Saludo con afecto a los peregrinos de lengua española que participan en esta oración mariana. Hoy celebramos la fiesta de Todos los Santos, la multitud de hermanos nuestros en la fe que, a lo largo de todos los siglos, han llegado a la casa del Padre e interceden por nosotros. Ellos nos recuerdan que Dios nos mira con amor y nos llama también a nosotros a una vida de santidad, a la plenitud de la caridad, a vivir completamente identificados con Cristo. Que la intercesión de la Virgen María y el ejemplo de los santos nos ayuden a recorrer con alegría el camino que lleva a la bienaventuranza eterna. Feliz Fiesta

Luego el Papa saludó también a los participantes en «La carrera de los Santos», y recordó que está «promovida por los Salesianos para sostener proyectos de solidaridad en situaciones de extrema necesidad, como en Haití y en Pakistán».

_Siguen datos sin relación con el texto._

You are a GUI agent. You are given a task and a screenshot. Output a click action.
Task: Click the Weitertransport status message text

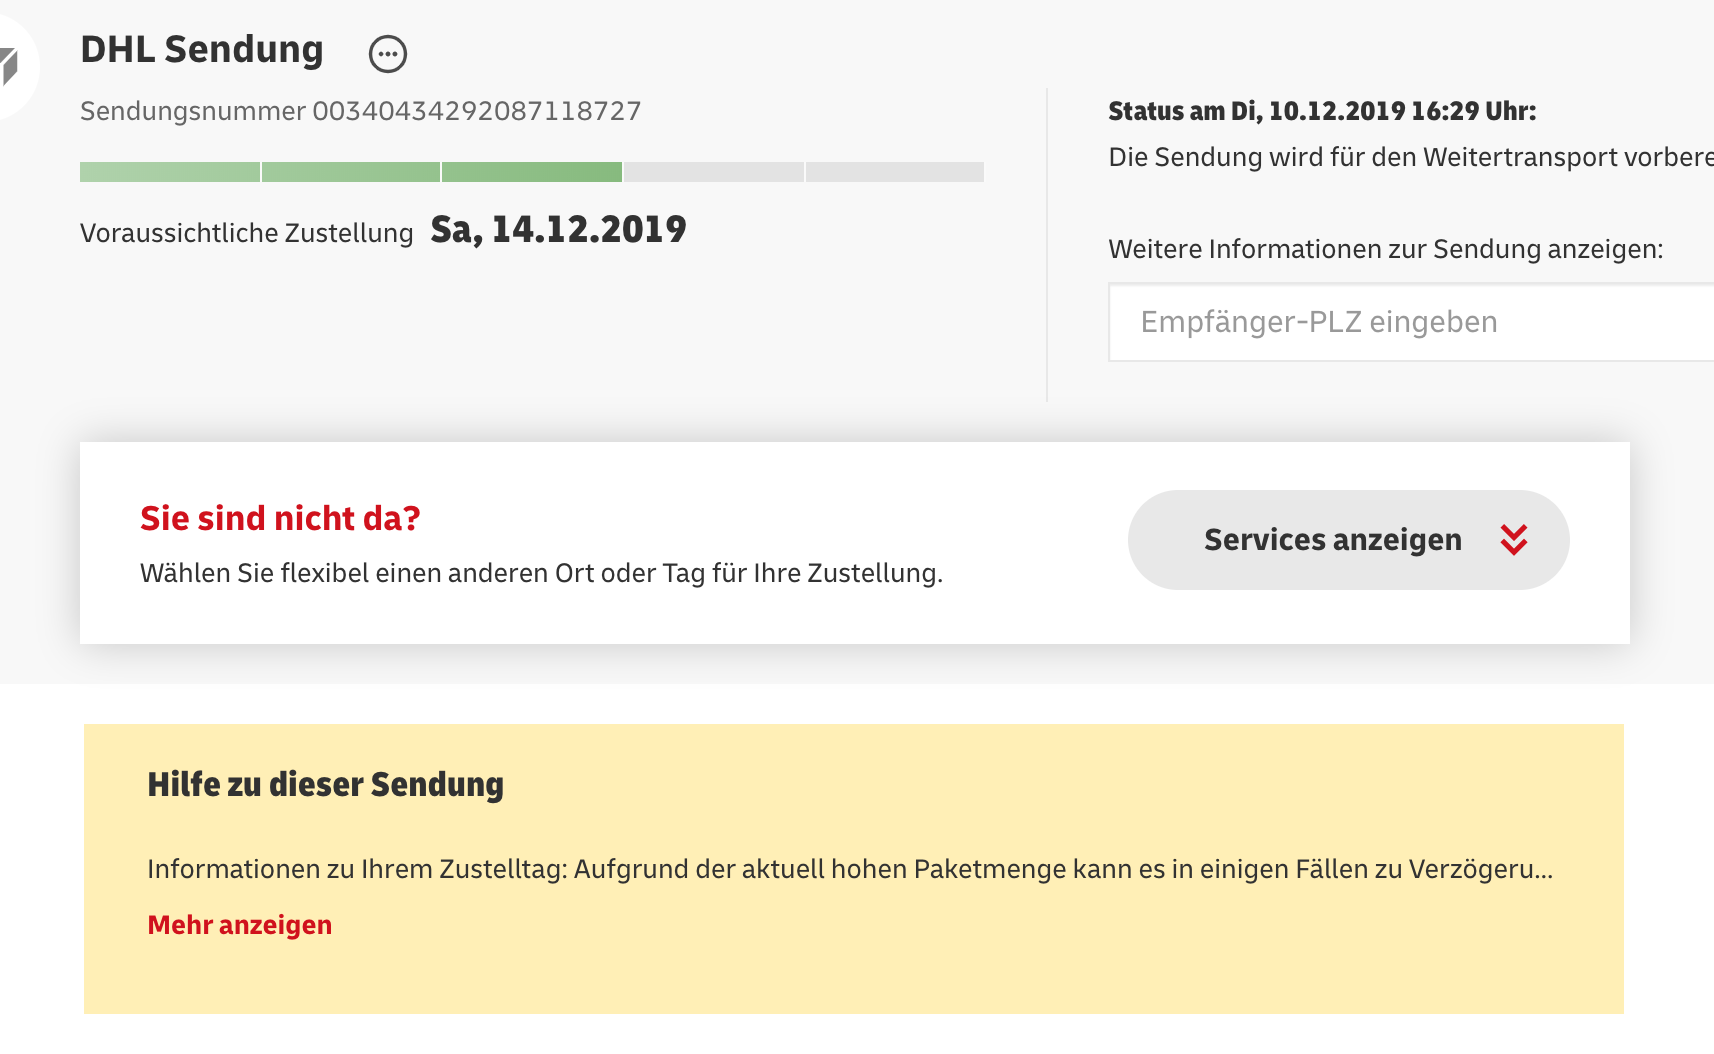tap(1410, 157)

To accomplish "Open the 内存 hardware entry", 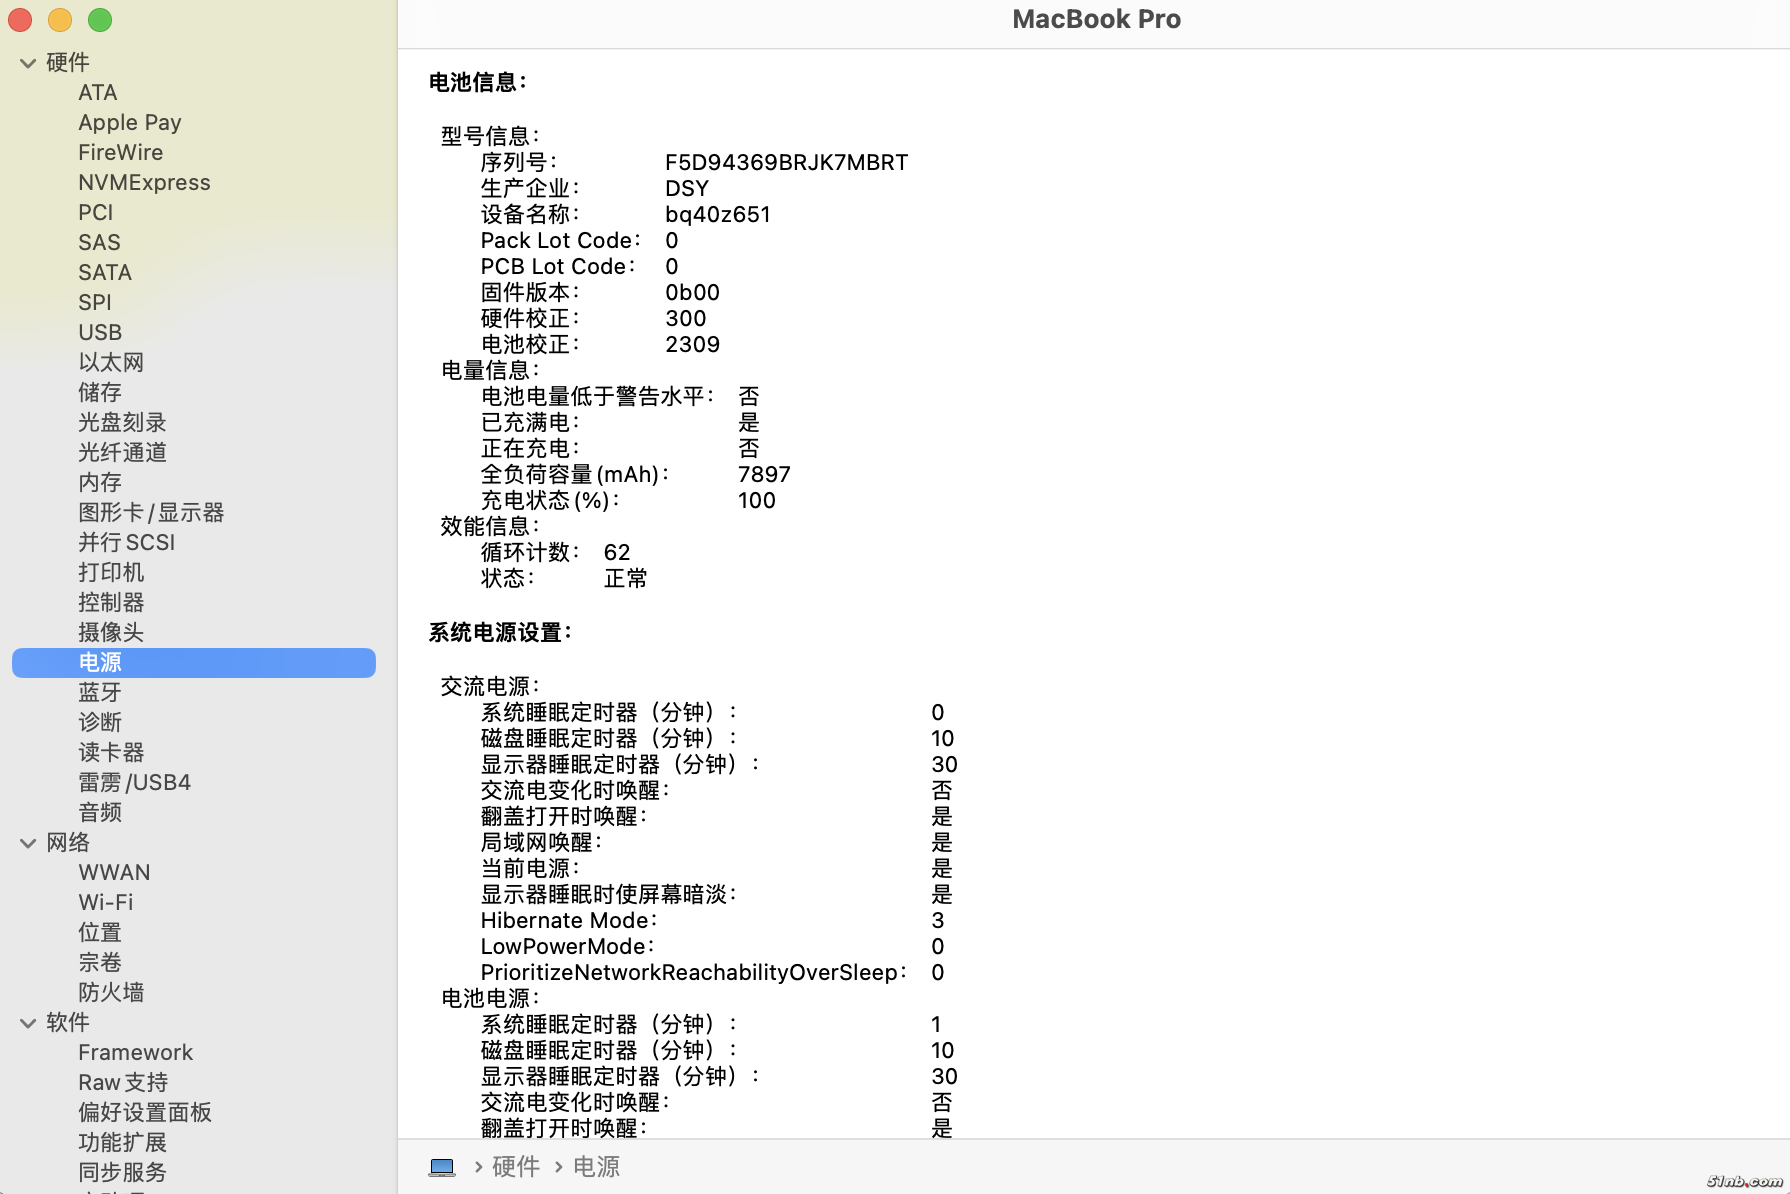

«La carrera de los Santos», es una iniciativa de la Fundación salesiana ‘Don Bosco en el Mundo’ y se propone patrocinar en cada edición una finalidad benéfica. Con su nombre y con la fecha elegida, esta carrera anhela impulsar y afianzar el significado de la fiesta y devoción popular a Todos los Santos. Poner en primer plano una emergencia de ayuda humanitaria para organizar acciones concretas de solidaridad activa. Y proponer los valores del deporte según la tradición educativa salesiana.

En su primera edición se recogieron fondos para las ‘Obras Mamá Margarita’ de Lubumbashi, en el Congo. La segunda fue para sostener un proyecto misionero en favor de los niños soldado de Sri Lanka. Y la de este año, es decir la tercera, está dedicada a perfeccionar la segunda fase de un programa de socorro para las víctimas de las inundaciones en Pakistán.

Después de una primera fase de abastecimiento para las necesidades inmediatas de supervivencia – gracias a la entrega de alimentos, como harina y aceite, lentejas, azúcar, té y medicinas, el proyecto se propone ahora ayudar a las familias damnificadas a volver a contar con un techo y a reanudar las actividades que tuvieron que abandonar.